Key words: sex, sexuality, gender, sexual orientation, intersex

Introduction

The human history is built on the sexual relationships that people have had with each other over time. The field of human sex and sexuality is particularly interesting because sex is a cultural universal. Just as we have sexual behaviors that for a long time and throughout history have been deemed as normal, there are also those sexual behaviors which have been seen as abnormal. For instance, most societies across the world expected a young man to be attracted to a young woman after which the two would agree to settle in a lasting union in the form of marriage. Women are also automatically expected to be mommies or mommies to be by virtue of having ovaries and a uterus (Springer, 2008, p. 91). In the same way, most societies disapproved homosexuality, child sex, and incest among other weird sexual behaviors. Throughout history, human beings are known to have participated in sexual behaviors in one way or the other. What have been evident though are the differences in societal definition of what constitutes acceptable human sex and sexuality.

Sex, Sexuality, and Gender

Sex is the biological and physiological characteristics that define men and women; whereas gender refers to the socially constructed roles, attributes, as well as behaviors that a society considers appropriate for men and women. On the other hand, sexuality refers to a person’s preference or sexual orientation with regards to one’s sex. Additionally, masculine hegemony is the ability of men to impose a definition of the situation, set the terms in which events are understood, and issues discussed, formulate ideals and define morality as an essential part of this process. Through hegemony, men have built a patriarchal system of viewing sex whereby they are considered as superior to women in the society. This is enforced through gender characteristics that differentiate what men can do from those that women can do in terms of behavior, attributes, and social activities. As such, gender as a construction of social roles is learned through social activities, media, and social hegemony. Masculine hegemony legitimizes patriarchy in the society.
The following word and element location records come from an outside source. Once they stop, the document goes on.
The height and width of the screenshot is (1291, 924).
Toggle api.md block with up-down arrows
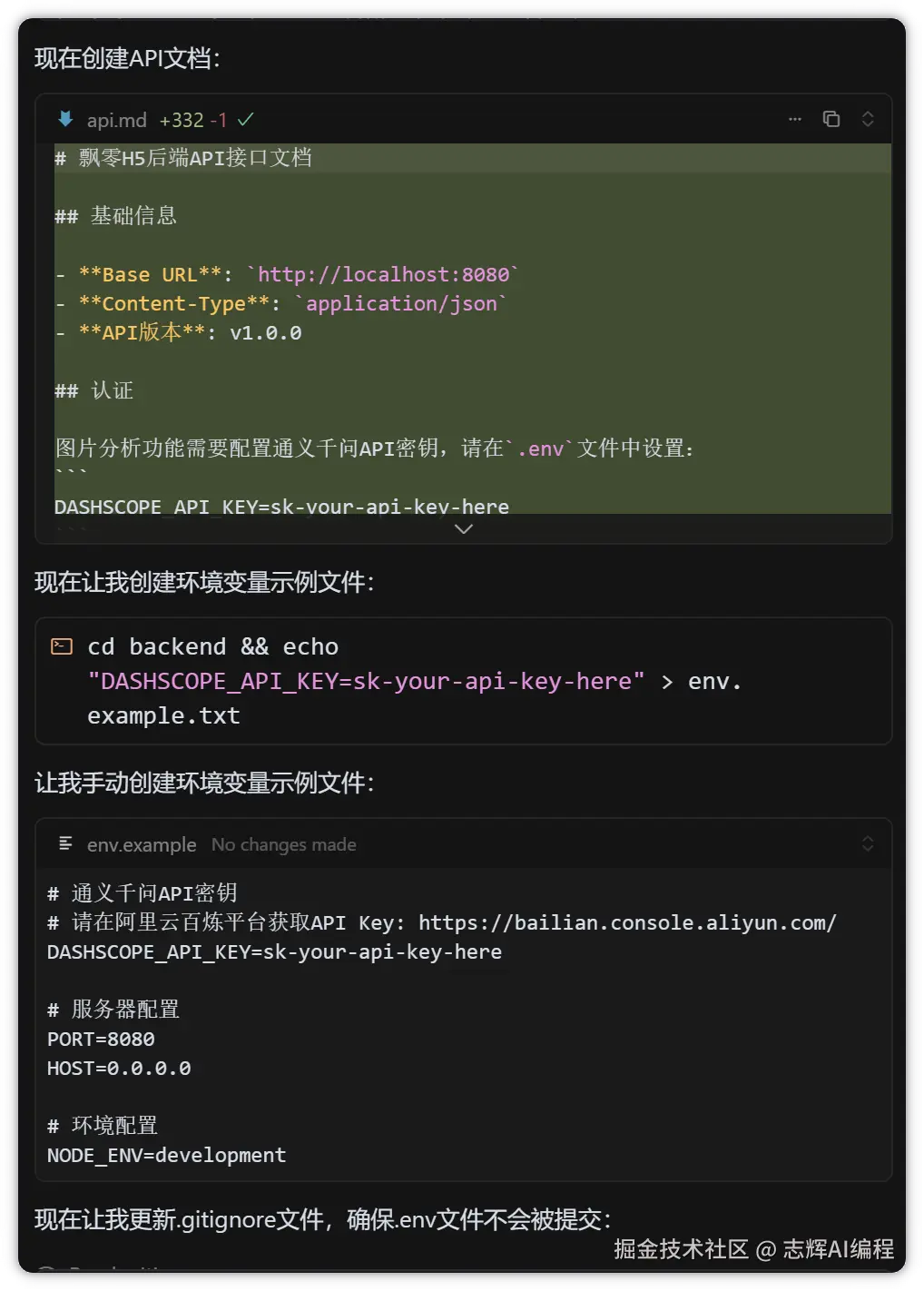868,119
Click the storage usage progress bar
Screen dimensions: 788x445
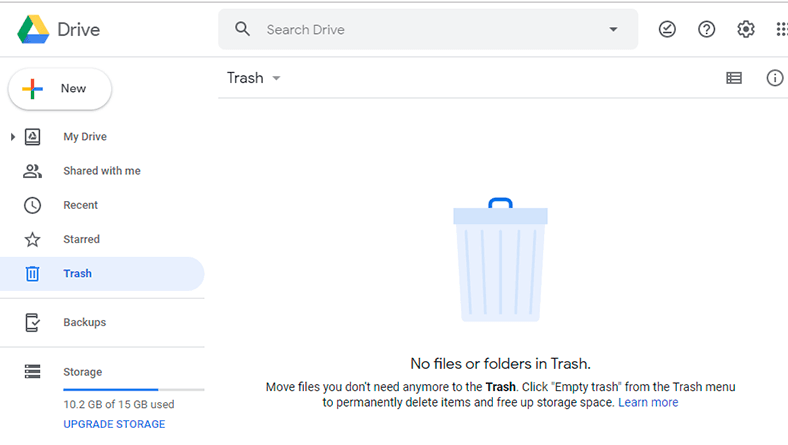[x=134, y=390]
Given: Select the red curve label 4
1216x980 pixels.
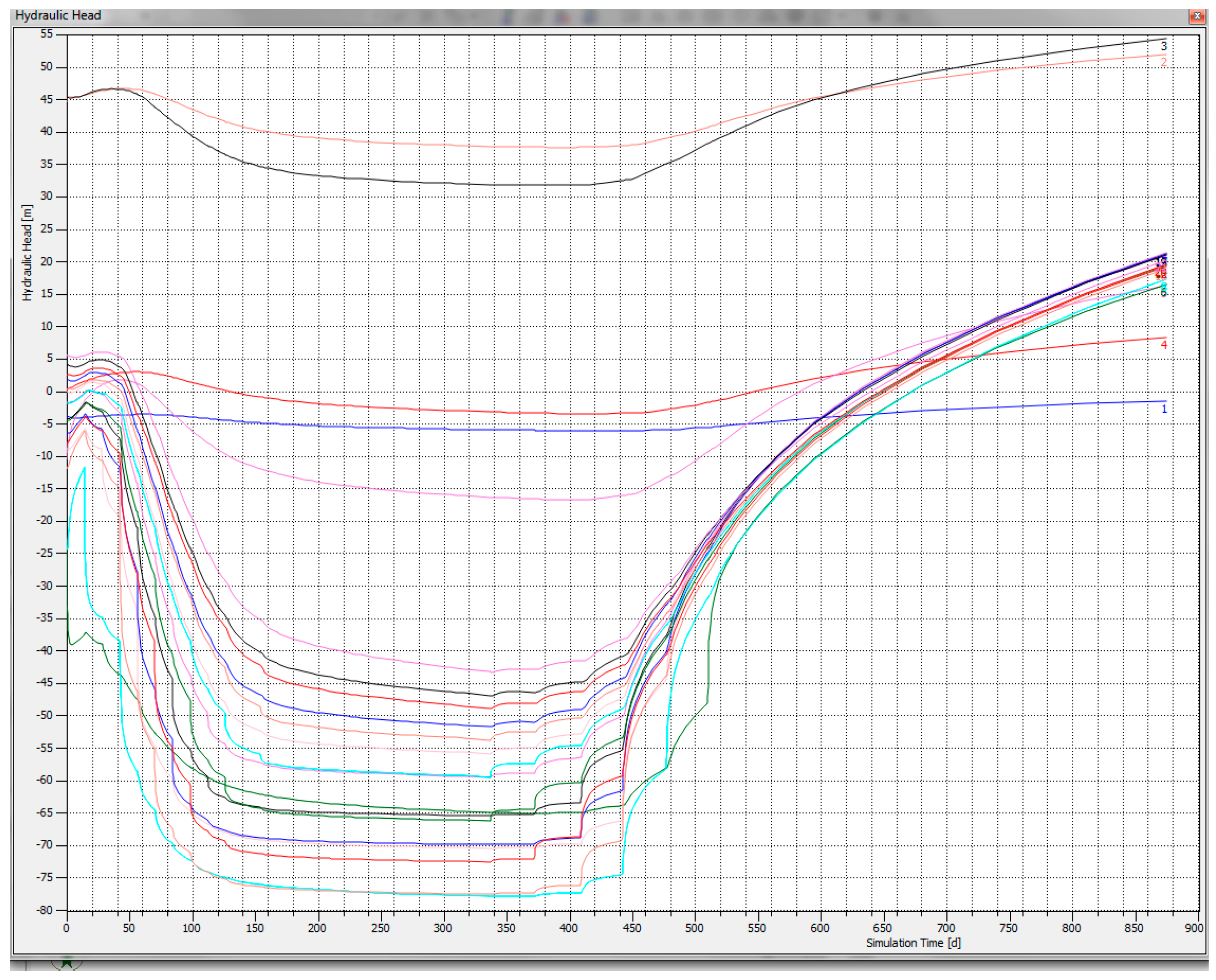Looking at the screenshot, I should pyautogui.click(x=1164, y=345).
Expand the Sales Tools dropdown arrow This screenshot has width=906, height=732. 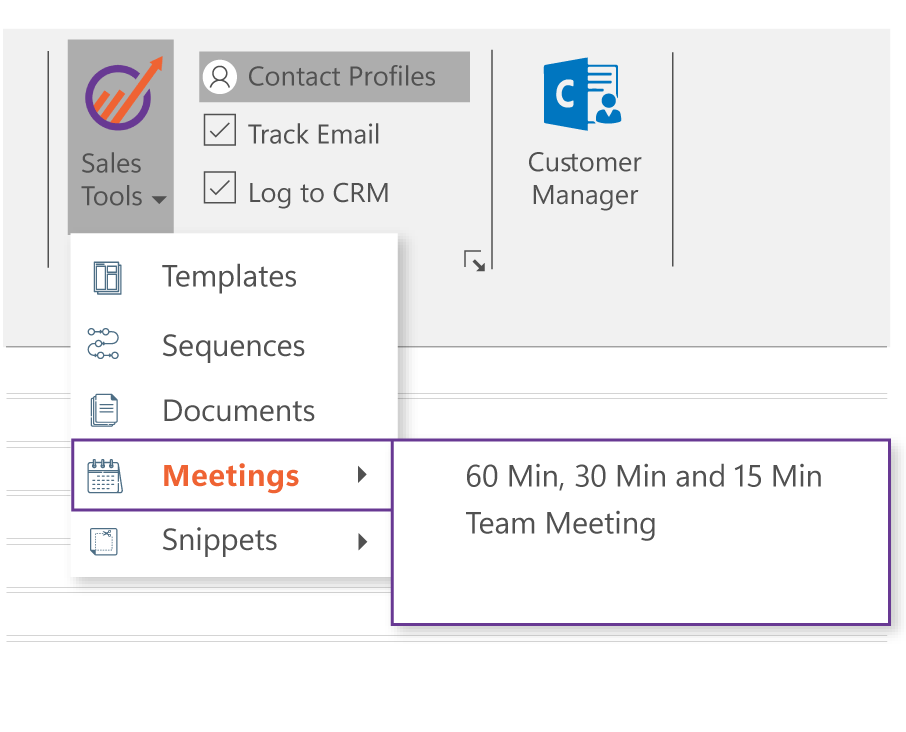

However, with the changing lifestyle, the interpretation of sexuality and sexual activities have bordered on political, economic, and social factors. The involvement of state in the regulation and control of human sex and sexuality is not a recent phenomenon. However, since the advent of civilization, the state has sought to influence the sexuality of its citizens for various reasons. Just as we have certain sexual behaviors that are universally rejected by most societies as abnormal, there are also those that are almost universally accepted as normal. Thus, different societies have developed their own mechanisms to reinforce the acceptable sexual practices.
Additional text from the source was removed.